(Directions)
Format the lines of the items below as a JSON list of strings, one string per line, with blank lines omitted.

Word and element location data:
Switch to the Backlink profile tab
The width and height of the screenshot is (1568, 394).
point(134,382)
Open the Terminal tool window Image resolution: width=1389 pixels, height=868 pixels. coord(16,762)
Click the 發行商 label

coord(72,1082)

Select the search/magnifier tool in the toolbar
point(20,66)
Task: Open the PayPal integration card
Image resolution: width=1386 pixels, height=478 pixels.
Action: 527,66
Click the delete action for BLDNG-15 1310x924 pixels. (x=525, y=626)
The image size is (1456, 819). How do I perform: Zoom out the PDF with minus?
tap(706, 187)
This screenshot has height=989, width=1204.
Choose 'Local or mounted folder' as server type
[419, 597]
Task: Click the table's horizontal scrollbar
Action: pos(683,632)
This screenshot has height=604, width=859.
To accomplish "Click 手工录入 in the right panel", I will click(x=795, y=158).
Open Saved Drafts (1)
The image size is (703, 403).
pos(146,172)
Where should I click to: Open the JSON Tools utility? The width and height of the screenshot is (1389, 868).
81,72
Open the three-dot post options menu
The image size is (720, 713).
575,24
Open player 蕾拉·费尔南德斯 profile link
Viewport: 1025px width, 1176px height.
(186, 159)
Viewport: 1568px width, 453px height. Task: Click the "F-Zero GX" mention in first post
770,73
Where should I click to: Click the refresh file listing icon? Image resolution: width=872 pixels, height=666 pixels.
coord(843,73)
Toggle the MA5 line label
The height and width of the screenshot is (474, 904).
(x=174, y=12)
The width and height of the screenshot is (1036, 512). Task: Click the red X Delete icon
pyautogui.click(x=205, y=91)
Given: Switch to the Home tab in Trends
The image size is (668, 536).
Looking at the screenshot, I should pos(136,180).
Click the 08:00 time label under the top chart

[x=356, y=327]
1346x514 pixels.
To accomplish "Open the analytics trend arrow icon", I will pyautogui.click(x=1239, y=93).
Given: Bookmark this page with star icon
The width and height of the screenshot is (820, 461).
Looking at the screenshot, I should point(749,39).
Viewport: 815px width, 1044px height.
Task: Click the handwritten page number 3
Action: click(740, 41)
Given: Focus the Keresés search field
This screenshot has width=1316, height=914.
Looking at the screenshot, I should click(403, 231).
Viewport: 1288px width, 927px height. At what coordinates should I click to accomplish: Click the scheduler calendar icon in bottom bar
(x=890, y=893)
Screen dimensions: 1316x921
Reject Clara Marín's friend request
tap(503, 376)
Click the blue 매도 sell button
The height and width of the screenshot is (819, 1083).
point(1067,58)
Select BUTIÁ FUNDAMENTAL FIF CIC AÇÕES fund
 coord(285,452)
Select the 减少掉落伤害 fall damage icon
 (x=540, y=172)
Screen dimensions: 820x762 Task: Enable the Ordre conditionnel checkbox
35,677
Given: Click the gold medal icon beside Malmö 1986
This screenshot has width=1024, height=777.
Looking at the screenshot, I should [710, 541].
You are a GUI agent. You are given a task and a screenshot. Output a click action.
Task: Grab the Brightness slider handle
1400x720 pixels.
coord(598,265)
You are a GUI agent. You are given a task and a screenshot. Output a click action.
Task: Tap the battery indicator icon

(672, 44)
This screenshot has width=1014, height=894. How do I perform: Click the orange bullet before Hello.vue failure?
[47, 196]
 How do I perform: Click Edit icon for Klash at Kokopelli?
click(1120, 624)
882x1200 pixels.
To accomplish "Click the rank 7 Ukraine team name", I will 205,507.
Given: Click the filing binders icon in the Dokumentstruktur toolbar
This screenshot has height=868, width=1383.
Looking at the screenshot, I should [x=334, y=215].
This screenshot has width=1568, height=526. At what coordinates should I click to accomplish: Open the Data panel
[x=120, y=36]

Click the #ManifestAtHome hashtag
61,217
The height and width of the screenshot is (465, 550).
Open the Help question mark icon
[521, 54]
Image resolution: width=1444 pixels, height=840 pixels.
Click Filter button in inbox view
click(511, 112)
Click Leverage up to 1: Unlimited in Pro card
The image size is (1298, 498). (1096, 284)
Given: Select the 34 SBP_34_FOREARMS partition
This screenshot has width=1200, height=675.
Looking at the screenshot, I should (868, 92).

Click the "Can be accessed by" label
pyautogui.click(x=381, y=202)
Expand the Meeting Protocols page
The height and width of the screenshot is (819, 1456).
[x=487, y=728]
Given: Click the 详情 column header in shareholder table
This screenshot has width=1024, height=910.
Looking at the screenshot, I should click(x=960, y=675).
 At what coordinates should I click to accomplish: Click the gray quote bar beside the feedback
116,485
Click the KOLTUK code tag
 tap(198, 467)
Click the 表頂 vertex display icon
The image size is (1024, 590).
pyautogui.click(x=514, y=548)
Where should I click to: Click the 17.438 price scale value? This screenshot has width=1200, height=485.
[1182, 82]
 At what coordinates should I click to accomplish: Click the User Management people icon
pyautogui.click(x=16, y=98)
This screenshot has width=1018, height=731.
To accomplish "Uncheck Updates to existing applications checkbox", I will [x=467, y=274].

(Task output)
[
  "Switch to the Backlink profile tab",
  "The width and height of the screenshot is (1568, 394).",
  "point(134,382)",
  "Open the Terminal tool window Image resolution: width=1389 pixels, height=868 pixels. coord(16,762)",
  "Click the 發行商 label",
  "coord(72,1082)",
  "Select the search/magnifier tool in the toolbar",
  "point(20,66)",
  "Task: Open the PayPal integration card",
  "Image resolution: width=1386 pixels, height=478 pixels.",
  "Action: 527,66",
  "Click the delete action for BLDNG-15 1310x924 pixels. (x=525, y=626)",
  "The image size is (1456, 819). How do I perform: Zoom out the PDF with minus?",
  "tap(706, 187)",
  "This screenshot has height=989, width=1204.",
  "Choose 'Local or mounted folder' as server type",
  "[419, 597]",
  "Task: Click the table's horizontal scrollbar",
  "Action: pos(683,632)",
  "This screenshot has height=604, width=859.",
  "To accomplish \"Click 手工录入 in the right panel\", I will click(x=795, y=158).",
  "Open Saved Drafts (1)",
  "The image size is (703, 403).",
  "pos(146,172)",
  "Where should I click to: Open the JSON Tools utility? The width and height of the screenshot is (1389, 868).",
  "81,72",
  "Open the three-dot post options menu",
  "The image size is (720, 713).",
  "575,24",
  "Open player 蕾拉·费尔南德斯 profile link",
  "Viewport: 1025px width, 1176px height.",
  "(186, 159)",
  "Viewport: 1568px width, 453px height. Task: Click the \"F-Zero GX\" mention in first post",
  "770,73",
  "Where should I click to: Click the refresh file listing icon? Image resolution: width=872 pixels, height=666 pixels.",
  "coord(843,73)",
  "Toggle the MA5 line label",
  "The height and width of the screenshot is (474, 904).",
  "(x=174, y=12)",
  "The width and height of the screenshot is (1036, 512). Task: Click the red X Delete icon",
  "pyautogui.click(x=205, y=91)",
  "Given: Switch to the Home tab in Trends",
  "The image size is (668, 536).",
  "Looking at the screenshot, I should pos(136,180).",
  "Click the 08:00 time label under the top chart",
  "[x=356, y=327]",
  "1346x514 pixels.",
  "To accomplish \"Open the analytics trend arrow icon\", I will pyautogui.click(x=1239, y=93).",
  "Given: Bookmark this page with star icon",
  "The width and height of the screenshot is (820, 461).",
  "Looking at the screenshot, I should point(749,39).",
  "Viewport: 815px width, 1044px height.",
  "Task: Click the handwritten page number 3",
  "Action: click(740, 41)",
  "Given: Focus the Keresés search field",
  "This screenshot has width=1316, height=914.",
  "Looking at the screenshot, I should click(403, 231).",
  "Viewport: 1288px width, 927px height. At what coordinates should I click to accomplish: Click the scheduler calendar icon in bottom bar",
  "(x=890, y=893)",
  "Screen dimensions: 1316x921",
  "Reject Clara Marín's friend request",
  "tap(503, 376)",
  "Click the blue 매도 sell button",
  "The height and width of the screenshot is (819, 1083).",
  "point(1067,58)",
  "Select BUTIÁ FUNDAMENTAL FIF CIC AÇÕES fund",
  " coord(285,452)",
  "Select the 减少掉落伤害 fall damage icon",
  " (x=540, y=172)",
  "Screen dimensions: 820x762 Task: Enable the Ordre conditionnel checkbox",
  "35,677",
  "Given: Click the gold medal icon beside Malmö 1986",
  "This screenshot has width=1024, height=777.",
  "Looking at the screenshot, I should [710, 541].",
  "You are a GUI agent. You are given a task and a screenshot. Output a click action.",
  "Task: Grab the Brightness slider handle",
  "1400x720 pixels.",
  "coord(598,265)",
  "You are a GUI agent. You are given a task and a screenshot. Output a click action.",
  "Task: Tap the battery indicator icon",
  "(672, 44)",
  "This screenshot has width=1014, height=894. How do I perform: Click the orange bullet before Hello.vue failure?",
  "[47, 196]",
  " How do I perform: Click Edit icon for Klash at Kokopelli?",
  "click(1120, 624)",
  "882x1200 pixels.",
  "To accomplish \"Click the rank 7 Ukraine team name\", I will 205,507.",
  "Given: Click the filing binders icon in the Dokumentstruktur toolbar",
  "This screenshot has height=868, width=1383.",
  "Looking at the screenshot, I should [x=334, y=215].",
  "This screenshot has width=1568, height=526. At what coordinates should I click to accomplish: Open the Data panel",
  "[x=120, y=36]",
  "Click the #ManifestAtHome hashtag",
  "61,217",
  "The height and width of the screenshot is (465, 550).",
  "Open the Help question mark icon",
  "[521, 54]",
  "Image resolution: width=1444 pixels, height=840 pixels.",
  "Click Filter button in inbox view",
  "click(511, 112)",
  "Click Leverage up to 1: Unlimited in Pro card",
  "The image size is (1298, 498). (1096, 284)",
  "Given: Select the 34 SBP_34_FOREARMS partition",
  "This screenshot has width=1200, height=675.",
  "Looking at the screenshot, I should (868, 92).",
  "Click the \"Can be accessed by\" label",
  "pyautogui.click(x=381, y=202)",
  "Expand the Meeting Protocols page",
  "The height and width of the screenshot is (819, 1456).",
  "[x=487, y=728]",
  "Given: Click the 详情 column header in shareholder table",
  "This screenshot has width=1024, height=910.",
  "Looking at the screenshot, I should click(x=960, y=675).",
  " At what coordinates should I click to accomplish: Click the gray quote bar beside the feedback",
  "116,485",
  "Click the KOLTUK code tag",
  " tap(198, 467)",
  "Click the 表頂 vertex display icon",
  "The image size is (1024, 590).",
  "pyautogui.click(x=514, y=548)",
  "Where should I click to: Click the 17.438 price scale value? This screenshot has width=1200, height=485.",
  "[1182, 82]",
  " At what coordinates should I click to accomplish: Click the User Management people icon",
  "pyautogui.click(x=16, y=98)",
  "This screenshot has width=1018, height=731.",
  "To accomplish \"Uncheck Updates to existing applications checkbox\", I will [x=467, y=274]."
]